▶ _GIVEN TASK 1_
From the passage on PETA as a source, quote the words from "As for using" up to and including "in this encyclopedia.".

------ TEXT EXTRACT

Then there's PETA's "Sexiest Vegan" awards and "PETA's Person of the Year Award". These are free awards that PETA can "give away" (simply labels, actually) that operate as free advertising with all the benefits of celebrity branding and none of the costs/expenditures. By simply naming someone, without even getting their permission, PETA can all of a sudden gain some sort of news coverage (or generate its own) that aligns PETA with a celebrity. Celebrities are usually happy to take any attention they can get; it increases their value as a commodity. So the celebrity isn't going to say "No". The award itself has no actual value beyond the publicity and public goodwill it generates. The awards themselves are worthless and, as such, mentioning them in Wikipedia in someone's biography is WP:UNDUE. You argue that mentioning it in a wiki article is harmless, but you're wrong.
As for using PETA's publication to support what they say about someone else, even if you were in the room and you could verify it happened, it doesn't matter. It doesn't matter if you know a fact to be true; it only matters if some other reliable source said so. That's why we use secondary sources for our citations in this encyclopedia.
PETA has a long record of controversial publications, outrageous stunts, stretching the truth and outright lying about events and facts, as well as what people say or think about issues. Here's just one such news report (published in The New Yorker and reposted by its author) [8] where it says "peta's publicity formula–eighty per cent outrage, ten per cent each of celebrity and truth", and Newkirk's quotes "We are complete press sluts" and many more... er... "questionable judgment" quotes.
In a second example (which I had researched and wrote for the
PETA article) PETA continues to this day to promote the information that milk causes autism even after being proven wrong AND admitting it! "When pressed, PETA cited two scientific papers, one from 1995 and one from 2002 using a very small sampling of children (36 and 20), and neither showed a correlation nor a causation between milk and autism. Newer studies from 2010 and 2014 have shown no association between dairy and behavior in autism. Despite having been corrected, PETA says they still keep the information on their website "because we have heard from people who have said it contains helpful information."
[1]
[2]
[3] Excuses by PETA to keep their false scientific claims on their website for the last six years! Do you get that? This is not what reliable sources do!
So why would anybody ever use them as a source! Peta.org would fail to be called a "reliable source" under the Wikipedia
reliable sources policy: "Articles should be based on reliable, independent, published sources with a reputation for fact-checking and accuracy."

------------

▶ _GIVEN TASK 2_
Rewrite the rows from the line with "Image resolution: width=800" up to and including the end of the rows, requests included, with 108 added to every coordinate in the answers. Leave the pictures out.

------ RECORDS TO USE

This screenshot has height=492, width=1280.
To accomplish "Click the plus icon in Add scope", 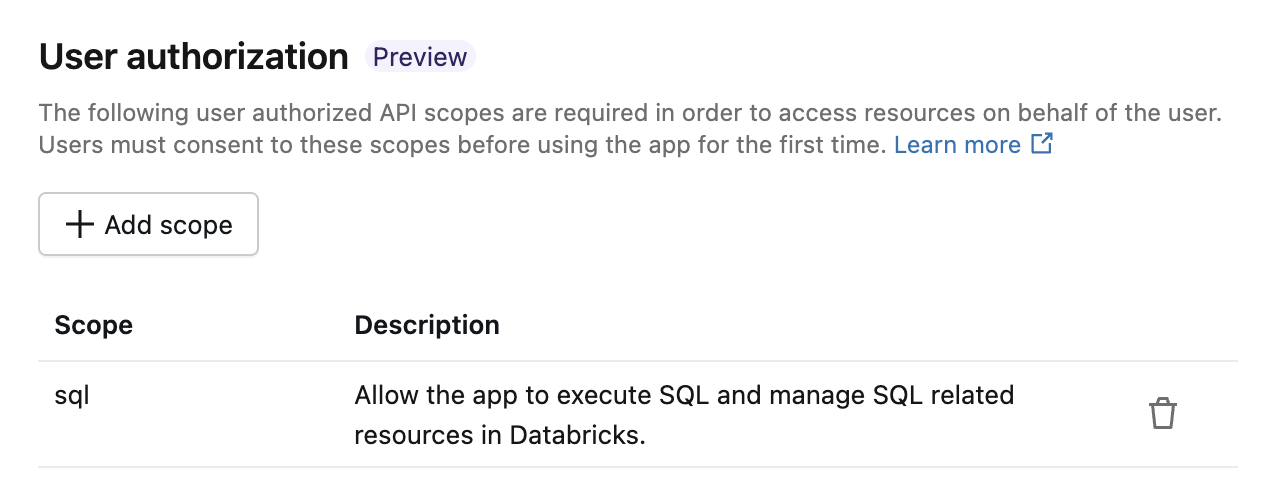I will pyautogui.click(x=79, y=225).
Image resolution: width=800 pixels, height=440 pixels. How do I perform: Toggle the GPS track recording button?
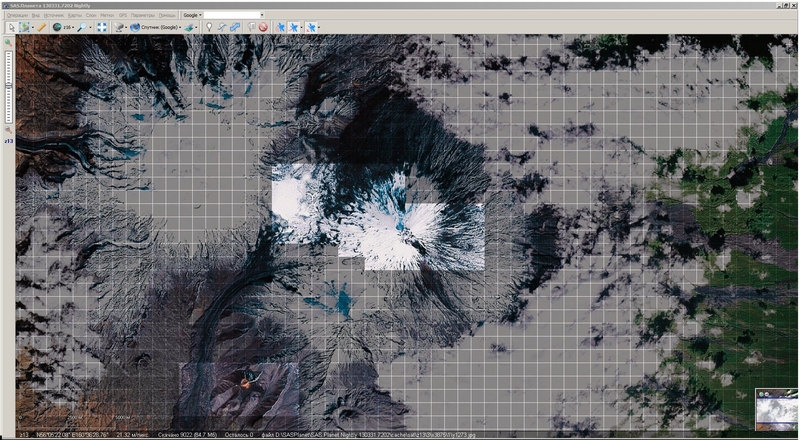(x=312, y=27)
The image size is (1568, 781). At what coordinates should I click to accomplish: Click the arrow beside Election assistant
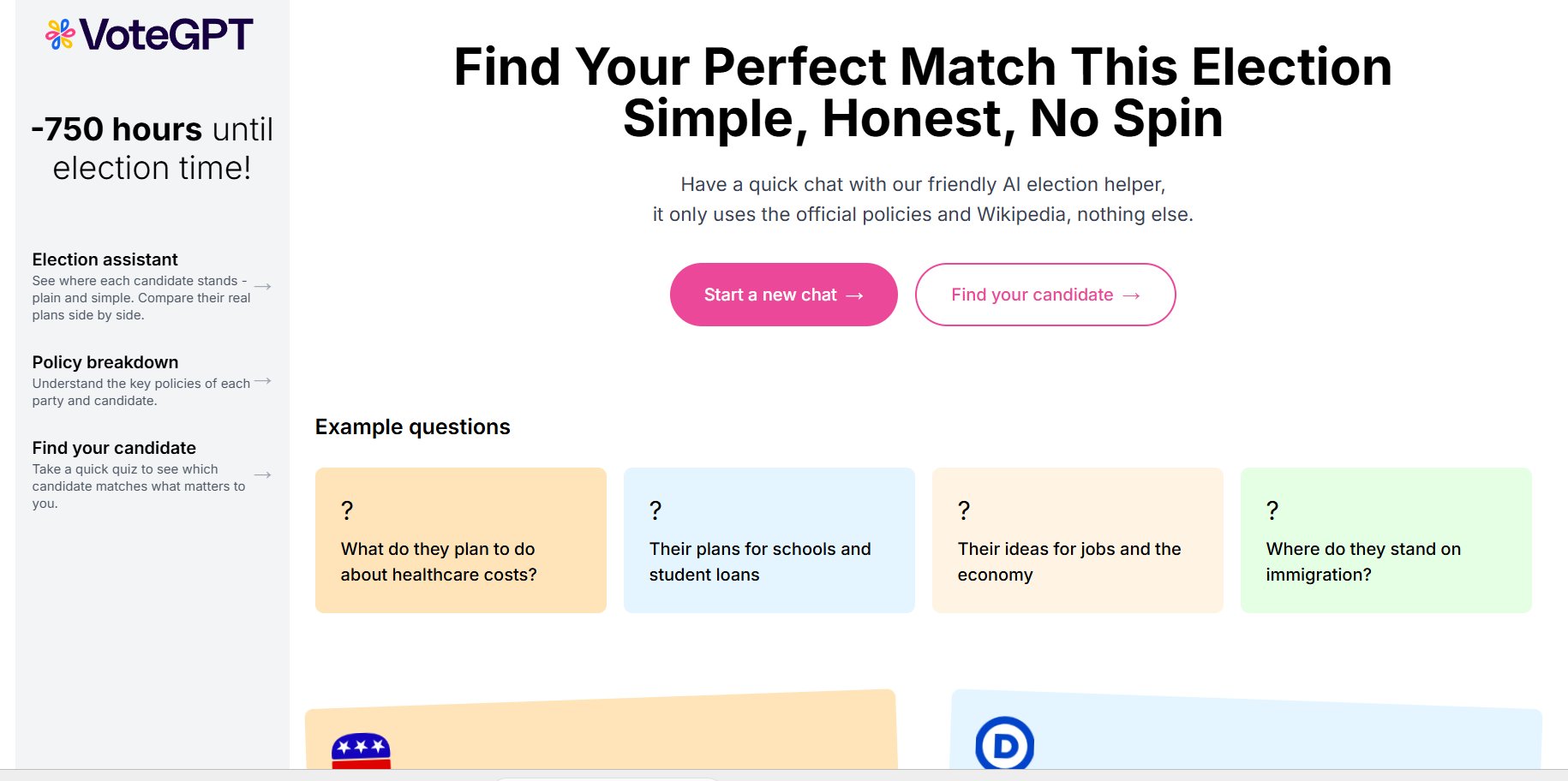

------------

▶ _TASK OUTPUT 1_
As for using PETA's publication to support what they say about someone else, even if you were in the room and you could verify it happened, it doesn't matter. It doesn't matter if you know a fact to be true; it only matters if some other reliable source said so. That's why we use secondary sources for our citations in this encyclopedia.

▶ _TASK OUTPUT 2_
Image resolution: width=800 pixels, height=440 pixels. How do I perform: Toggle the GPS track recording button?
(x=420, y=135)
The image size is (1568, 781). At what coordinates should I click to accomplish: Click the arrow beside Election assistant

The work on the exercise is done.